J’ai été au Conseil de l’Ordre pendant une quinzaine d’année, à l’époque où les assurances ça faisait peur. Ce sont des discussions qui ont eu lieu, tout le monde était très craintif en regard de ce qui se passe pour les carrossiers par exemple, qui sont quasiment obligés de travailler au prix fixé par l’assurance.

Certaines professions de service se retrouvent emprisonnées par des tarifications.

Cette crainte est en train d’être oubliée car le niveau du travail fourni est monté en gamme, et nous sommes plutôt dans une notion de rentabilité où l’assurance est indispensable pour des structures comme les nôtres. On n’est pas « plus chers  comparativement aux confrères », mais nous proposons des services beaucoup plus compliqués, donc plus chers.

Une assurance privée ne pourrait-elle pas devenir une Sécu des animaux et imposer un plafonnement des prix, un peu comme elle le fait avec les dentistes pour ne prendre que cet exemple ?

Qu’un jour les assurances nous dictent combien doit coûter une prothèse de hanche ou une chirurgie de la cataracte avec implant, cela ne me paraît pas inquiétant.

Les assurances pour animaux sont en ce moment tellement nombreuses que le jour où elles arriveront à faire bloc n’est pas arrivé.

Il y a donc une saine concurrence des assurances ?

Ce n’est même pas de la concurrence puisque actuellement dans le monde des assurances pour animaux de compagnie il y a un peu tout et n’importe quoi. Il y a des offres sérieuses, et des trucs plus fantaisistes ou très flous.

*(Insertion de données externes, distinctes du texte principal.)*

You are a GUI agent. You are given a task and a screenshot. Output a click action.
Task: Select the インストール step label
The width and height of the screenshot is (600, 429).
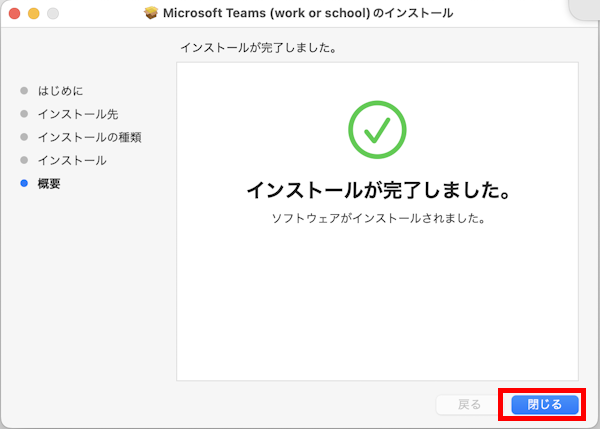coord(71,160)
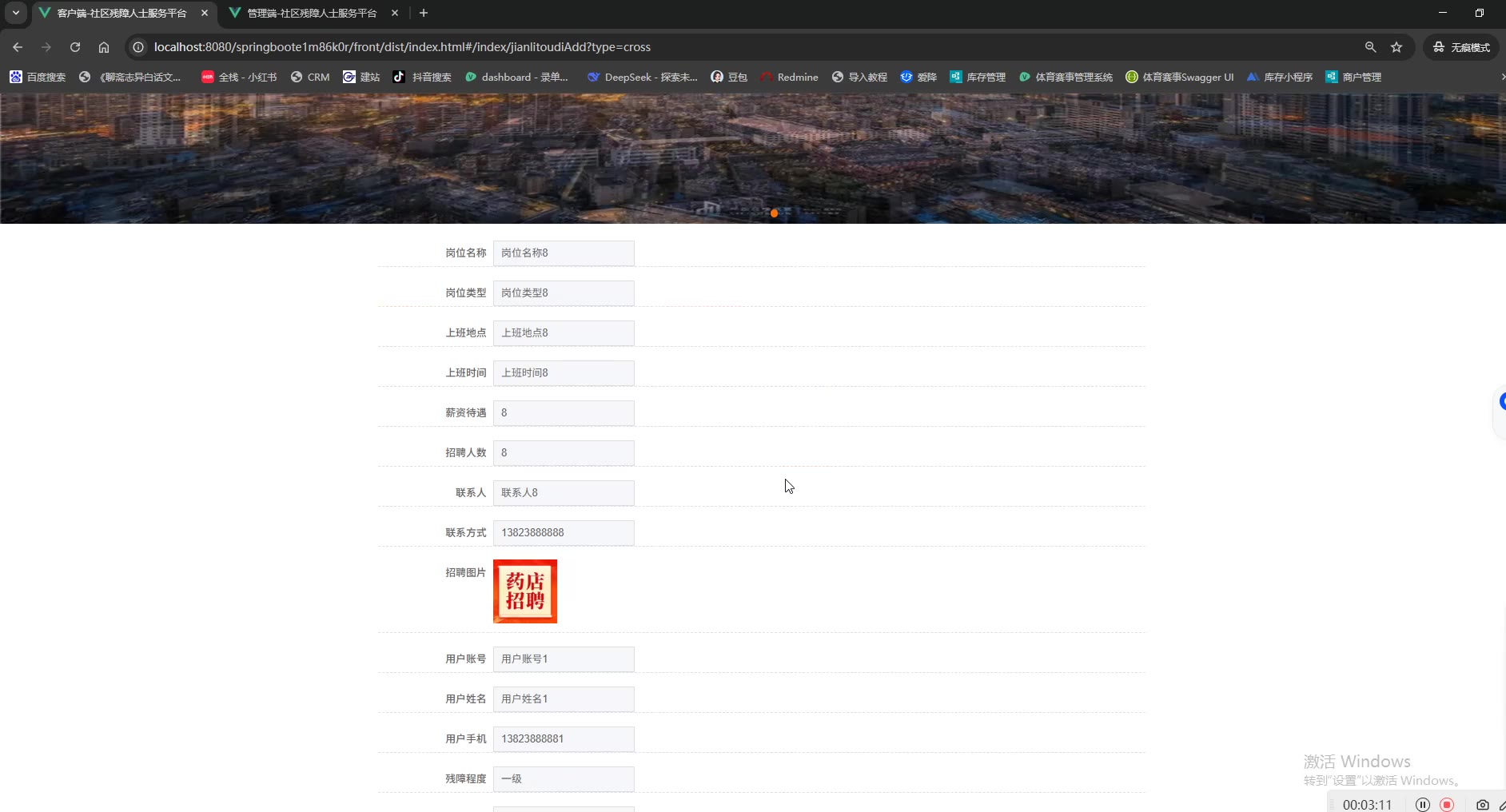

Qu’est-ce qui permet aux vétérinaires de garder leur liberté ? Après tout, c’est l’une des dernière professions authentiquement libérales en France.

Vous touchez du doigt deux grands monde : le vétérinaire du monde rural et le vétérinaire du monde urbain.

Le vétérinaire rural n’est pas si libéral que ça : il a une activité d’État, il a le mandat sanitaire, il a une fonction de prophylaxie dans les campagnes sanitaires, c’est lui qui surveille le cheptel, qui fait la visite obligatoire d’élevage (quand vous achetez une vache, un vétérinaire doit obligatoirement faire une consultation pour vérifier que l’introduction de cette vache ne met pas en danger le reste des animaux, etc…)

Quelque part le vétérinaire rural est un agent public, qui a des vacations pour travailler pour l’État. On lui impose le rythme des visites (fluctuant suivant les décisions gouvernementales). Il travaille pour le bien collectif, certes, mais son activité est forcément contrainte. C’est là où il n’est plus libéral.

Les vétérinaires urbains sont en nombre beaucoup moins important et n’ont pas d’obligation publique, à part la surveillance de la rage. Mais c’est nous qui définissons nos tarifs.

Le métier de vétérinaire de ville est encore fortement libéral. Nous sommes dépendants de notre propre personne. Certes on ne fait pas « ce qu’on veut » parce qu’il y a des règlements, le Code de déontologie… mais nous sommes encore très libres de travailler comme on l’entend.

Comment expliquez-vous que cette profession reste à l’abri de l’intrusion de l’État ?

L’État n’a tout simplement pas envie de venir s’occuper du marché du chien, du chat, ni de la manière dont la santé des animaux de compagnie est gérée. Les soins des chiens et des chats, c’est du superflu, de l’affectif, du luxe, par rapport aux missions de service sanitaire. »

Propos recueillis par Séverine B.

  1. L’équivalent pour les humains d’une infirmière, réceptionniste, secrétaire, aide-soignante, femme de ménage…
  2. Et il n’y a pas de parité puisque la très grande majorité sont des femmes.